**Goal**
Print word for word everything from the line containing "Given: Clear the search field with X icon" down to the final line.

Extracted data entries:

* * * * * * * * *

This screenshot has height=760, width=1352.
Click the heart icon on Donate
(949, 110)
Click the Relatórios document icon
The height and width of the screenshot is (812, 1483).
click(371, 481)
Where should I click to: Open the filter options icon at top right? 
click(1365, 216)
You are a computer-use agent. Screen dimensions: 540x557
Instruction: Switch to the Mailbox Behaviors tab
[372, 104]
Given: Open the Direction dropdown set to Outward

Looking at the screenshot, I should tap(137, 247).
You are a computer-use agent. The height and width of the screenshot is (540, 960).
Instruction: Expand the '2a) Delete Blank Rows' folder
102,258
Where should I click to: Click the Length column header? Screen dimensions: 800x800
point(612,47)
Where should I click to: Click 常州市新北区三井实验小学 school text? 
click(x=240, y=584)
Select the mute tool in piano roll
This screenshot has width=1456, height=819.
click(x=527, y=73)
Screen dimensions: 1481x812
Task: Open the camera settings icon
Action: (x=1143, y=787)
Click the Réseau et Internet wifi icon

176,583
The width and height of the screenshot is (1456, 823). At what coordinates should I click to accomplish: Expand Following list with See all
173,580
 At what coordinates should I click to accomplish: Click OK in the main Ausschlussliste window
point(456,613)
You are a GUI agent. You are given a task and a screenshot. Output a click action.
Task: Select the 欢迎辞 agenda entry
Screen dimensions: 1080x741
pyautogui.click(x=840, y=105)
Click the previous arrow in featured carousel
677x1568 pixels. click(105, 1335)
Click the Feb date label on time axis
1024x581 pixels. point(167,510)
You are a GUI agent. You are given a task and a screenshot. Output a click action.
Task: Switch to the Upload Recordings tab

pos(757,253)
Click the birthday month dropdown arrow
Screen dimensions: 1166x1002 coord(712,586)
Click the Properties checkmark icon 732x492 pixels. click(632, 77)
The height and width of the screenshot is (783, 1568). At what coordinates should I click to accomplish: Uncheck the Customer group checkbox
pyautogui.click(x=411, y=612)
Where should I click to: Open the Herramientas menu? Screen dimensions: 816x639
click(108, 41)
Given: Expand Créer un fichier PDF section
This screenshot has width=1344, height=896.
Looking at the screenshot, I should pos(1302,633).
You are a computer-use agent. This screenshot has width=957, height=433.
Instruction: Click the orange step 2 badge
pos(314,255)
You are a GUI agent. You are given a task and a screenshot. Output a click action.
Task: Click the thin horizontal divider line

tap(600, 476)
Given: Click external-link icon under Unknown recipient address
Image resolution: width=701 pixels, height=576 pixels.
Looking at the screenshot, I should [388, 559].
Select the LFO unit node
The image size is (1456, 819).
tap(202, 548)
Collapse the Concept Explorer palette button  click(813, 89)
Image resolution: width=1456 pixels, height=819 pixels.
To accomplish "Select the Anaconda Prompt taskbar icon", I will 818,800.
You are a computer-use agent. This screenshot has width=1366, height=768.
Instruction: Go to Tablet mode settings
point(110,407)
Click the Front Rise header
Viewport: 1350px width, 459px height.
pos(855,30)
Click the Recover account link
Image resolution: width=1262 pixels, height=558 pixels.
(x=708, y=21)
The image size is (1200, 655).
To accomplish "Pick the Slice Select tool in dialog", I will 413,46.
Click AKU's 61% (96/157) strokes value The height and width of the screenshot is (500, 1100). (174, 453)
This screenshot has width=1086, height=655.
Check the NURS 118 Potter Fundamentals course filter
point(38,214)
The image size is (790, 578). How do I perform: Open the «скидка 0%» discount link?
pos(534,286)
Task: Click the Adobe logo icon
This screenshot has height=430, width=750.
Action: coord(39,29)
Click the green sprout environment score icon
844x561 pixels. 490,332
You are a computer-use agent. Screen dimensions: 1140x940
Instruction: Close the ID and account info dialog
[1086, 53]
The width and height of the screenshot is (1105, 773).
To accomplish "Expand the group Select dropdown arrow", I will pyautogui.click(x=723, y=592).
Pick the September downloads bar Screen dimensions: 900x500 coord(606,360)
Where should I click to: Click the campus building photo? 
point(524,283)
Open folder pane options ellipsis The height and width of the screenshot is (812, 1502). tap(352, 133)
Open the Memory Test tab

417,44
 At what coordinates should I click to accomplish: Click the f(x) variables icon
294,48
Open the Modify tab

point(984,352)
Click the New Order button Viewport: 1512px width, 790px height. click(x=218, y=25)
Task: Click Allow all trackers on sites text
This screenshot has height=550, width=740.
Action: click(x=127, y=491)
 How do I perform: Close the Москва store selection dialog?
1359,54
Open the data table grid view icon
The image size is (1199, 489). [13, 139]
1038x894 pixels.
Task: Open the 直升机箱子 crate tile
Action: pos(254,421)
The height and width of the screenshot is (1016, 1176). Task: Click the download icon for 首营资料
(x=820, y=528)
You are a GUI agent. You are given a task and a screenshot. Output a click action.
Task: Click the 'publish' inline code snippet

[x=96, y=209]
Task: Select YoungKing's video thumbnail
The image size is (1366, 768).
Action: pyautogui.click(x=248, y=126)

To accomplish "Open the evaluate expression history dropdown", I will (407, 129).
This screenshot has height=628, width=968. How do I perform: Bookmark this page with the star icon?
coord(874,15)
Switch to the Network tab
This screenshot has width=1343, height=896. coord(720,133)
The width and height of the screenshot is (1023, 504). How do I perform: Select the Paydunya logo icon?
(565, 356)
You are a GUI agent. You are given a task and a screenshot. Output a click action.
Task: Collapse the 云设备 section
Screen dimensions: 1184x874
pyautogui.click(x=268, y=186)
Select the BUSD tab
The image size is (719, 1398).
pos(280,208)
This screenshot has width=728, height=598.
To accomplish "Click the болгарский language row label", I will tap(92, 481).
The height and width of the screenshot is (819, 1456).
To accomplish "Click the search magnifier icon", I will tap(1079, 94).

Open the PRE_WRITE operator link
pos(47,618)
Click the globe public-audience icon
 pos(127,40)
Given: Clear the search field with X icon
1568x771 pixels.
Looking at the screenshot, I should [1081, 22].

* * * * * * * * *

**Worked solution**
Given: Clear the search field with X icon
1568x771 pixels.
Looking at the screenshot, I should [1081, 22].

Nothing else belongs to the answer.